“Once upon a time, state and federal government pensions were considered somewhat sacred, a bulwark against economic forces that battered conventional retirement savings plans. But, due to unprecedented economic shifts, those with government-sponsored retirement plans may be less secure than ever.”- Brian Swerdlow.

By Brian Swerdlow

 

In a business environment where Wall Street executives seem impervious to losses while the rest of us watch our savings evaporate, even once-sacrosanct government pensions are imperiled.

As asset losses mount, firms managing pension money are increasing fees and placing client money in riskier positions. Private equity firms (think Blackstone and others) continue to use pension fund money to acquire and restructure companies and then sell them at a profit.

This business model means that for all intents and purposes, a private equity firm can “make up” alleged values and profits that they then tell their pension investors. While this may seem like a sound strategy, the main problem with doing business this way is that private equity firms fall short of providing transparent valuation metrics. Such valuations are often inflated, particularly when the private equity firm seeks to gain new investment funds. Although nearly everyone would like to know what private assets are TRULY worth, getting to the truth is much more challenging than you may think.

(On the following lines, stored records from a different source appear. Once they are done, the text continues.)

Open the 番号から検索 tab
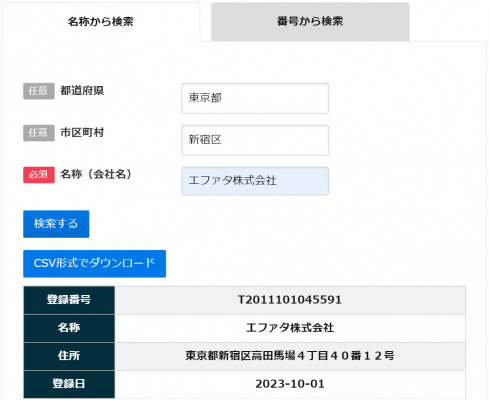Screen dimensions: 490x400 pyautogui.click(x=310, y=22)
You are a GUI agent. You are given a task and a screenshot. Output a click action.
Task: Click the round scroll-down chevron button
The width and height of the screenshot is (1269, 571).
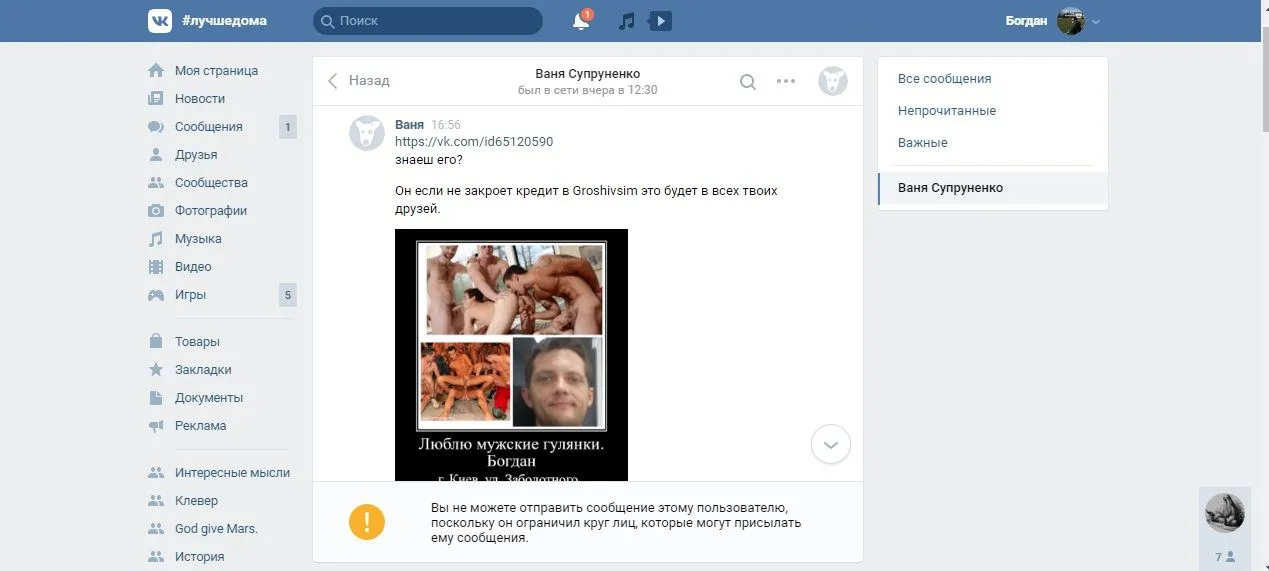830,444
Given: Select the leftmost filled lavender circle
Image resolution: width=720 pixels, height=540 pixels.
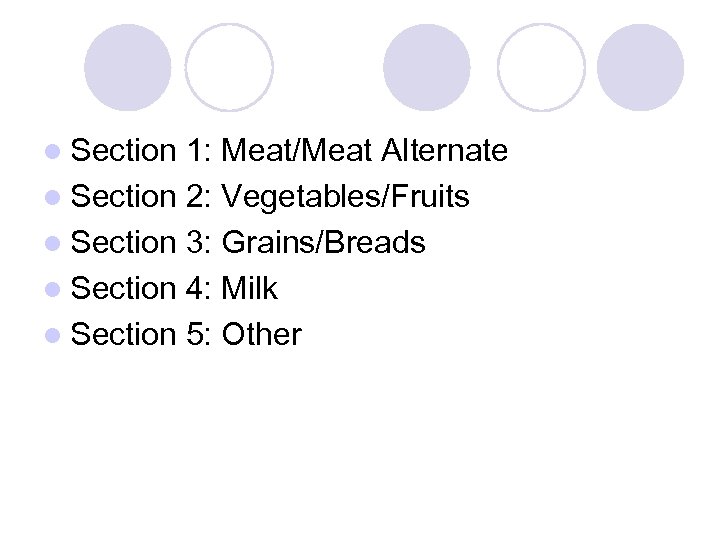Looking at the screenshot, I should (x=127, y=67).
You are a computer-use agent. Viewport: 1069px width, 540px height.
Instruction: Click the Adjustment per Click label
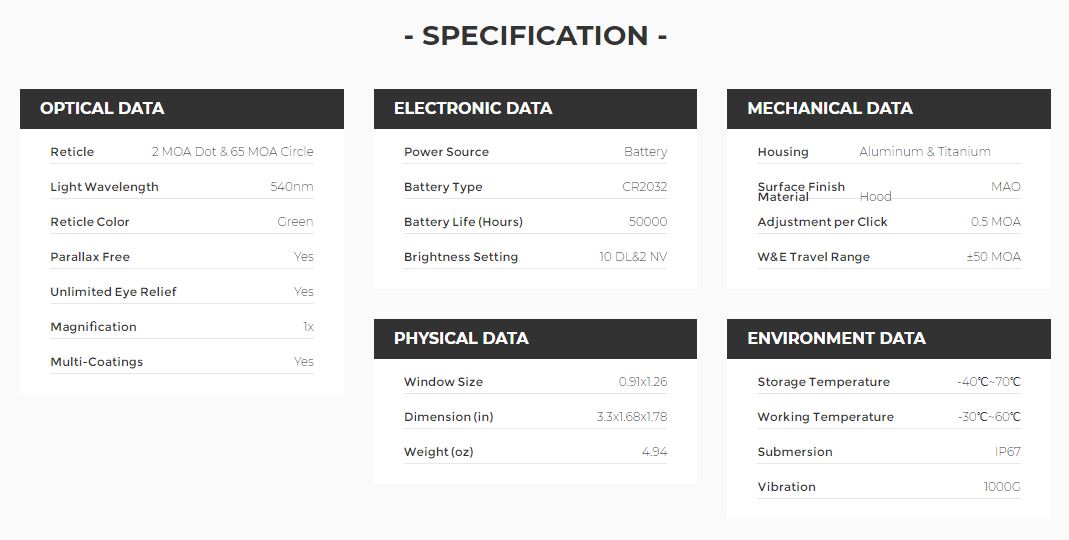pyautogui.click(x=822, y=222)
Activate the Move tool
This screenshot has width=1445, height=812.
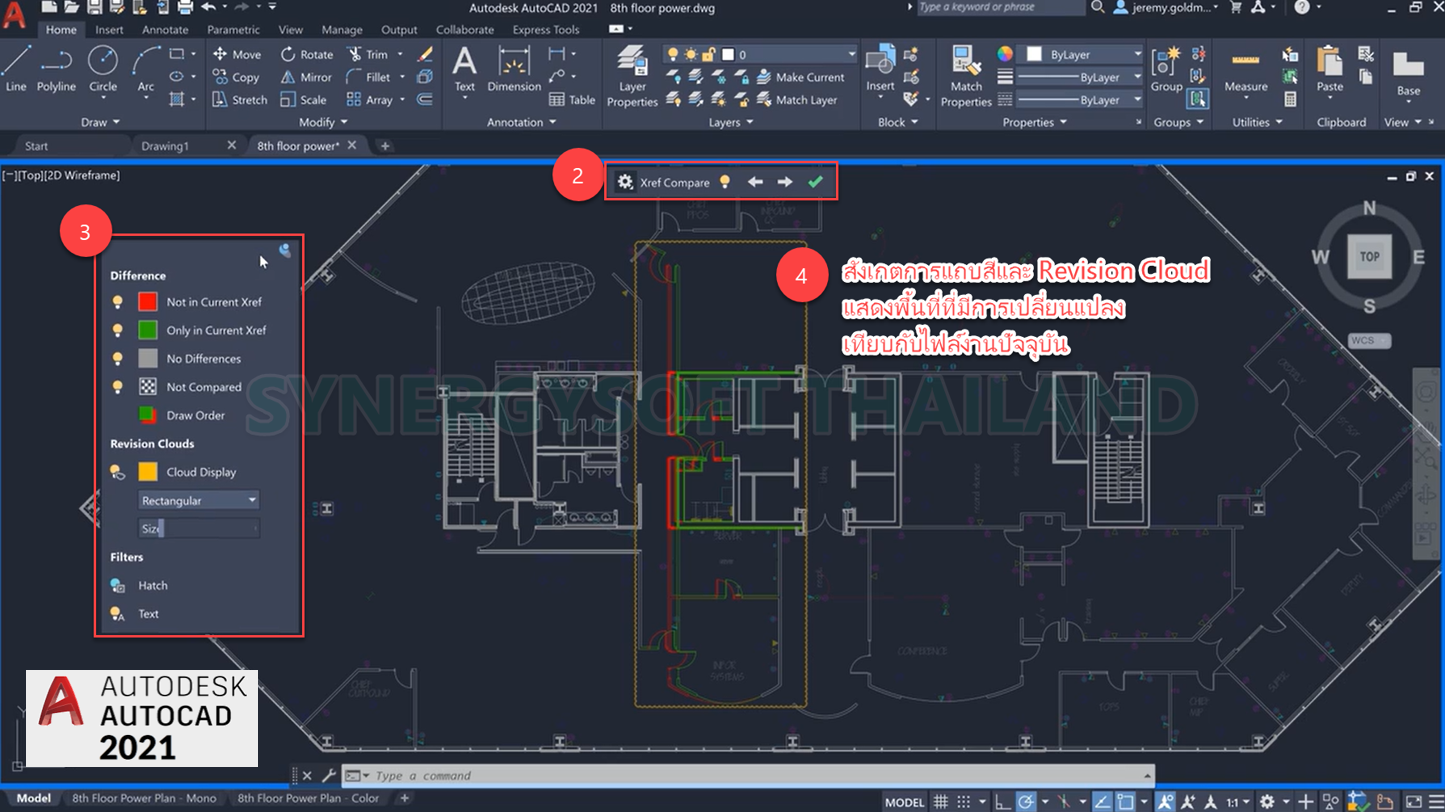tap(237, 54)

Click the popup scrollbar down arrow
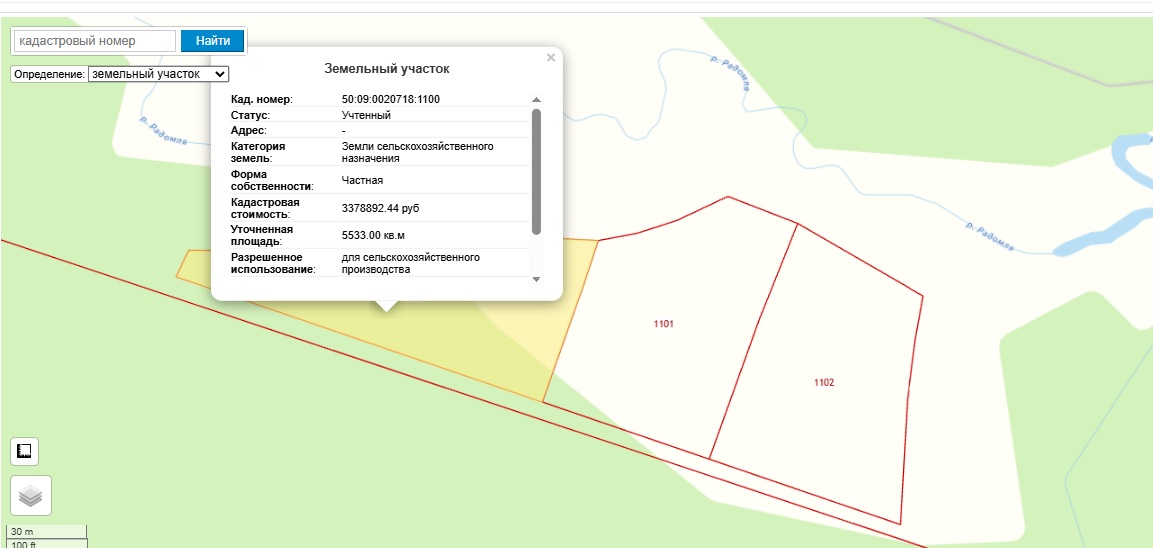[536, 279]
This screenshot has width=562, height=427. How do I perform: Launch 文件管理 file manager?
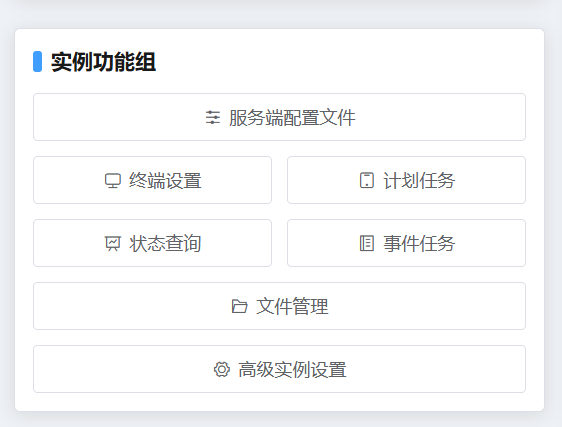[x=279, y=306]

For instance, valuations and fees in the contracts negotiated between private equity companies and public pensions are conveniently exempt from open records laws. Such secrecy may induce private equity firms to grossly exaggerate the worth of their assets. At the same time, since fees are often a percentage of an account’s “value,” these companies are raking in tons of money, regardless of the fund’s actual valuation. Overpaying fees means that when the time comes to sell off assets and pay retirees, some government pension funds may discover they have much less money than they thought. This situation will result in government funds needing to cut benefits, raise taxes, or even eliminate some social programs to compensate for the shortfall.

Some government benefits advisors are sure these scenarios will play out, especially since several larger private equity funds report significant declines in earnings. For example, one investment banking firm said that in 2021 transactions, their private equity assets sold off for only around 86% of the original valuation.

 

Yet, despite earnings declines and misleading valuations, many state and local lawmakers want to pass laws allowing them to put even more pensioner money on Wall Street. More government pension funds than ever are engaging in the risky and speculative investing associated with hedge funds, private equity, and private real estate funds. A 2018 study discovered that US pension systems had spent over $600 billion in fees in the previous decade alone.

Are you a government employee counting on your pension in retirement?

Having all your eggs in one basket, even one as historically reliable as a government pension basket, is probably not a perfect plan. I advise my clients to seek vehicles outside their pensions that will act as a Plan B. Products such as insurance, annuities, CDs, and other safe money products will help fill any gaps in your government benefits and help ensure you don’t run out of money once you retire.

Even if you believe you have a “Cadillac” pension plan, you can add peace of mind and offset some of the risks by adding equity-indexed annuities or other safe money instruments you control. Not only do these money tools offer you greater use, liquidity, control, and transparency than your government pension, but you’ll also discover that many are highly tax-advantageous.

Summary: Government pensions face severe threats as major worldwide economies continue to cool off and volatility increases. Over-blown valuations, underfunding, long periods of slow economic growth, and weak markets could negatively impact what retirement systems expect to earn from their investment plans. This situation could result in taxpayers and public workers being forced to contribute more to pension fund costs, ultimately leaving less money to spend on social programs and infrastructure. Pension plans could perhaps fail altogether, leaving retirees stranded in retirement. While the total collapse of the US pension system is probably not inevitable, you can count on changes that could affect your life once you retire.

These are all good reasons to sit down with a qualified government benefits advisor and determine what you can do to buffer against pension woes and ensure you have the best possible outcome now and in retirement.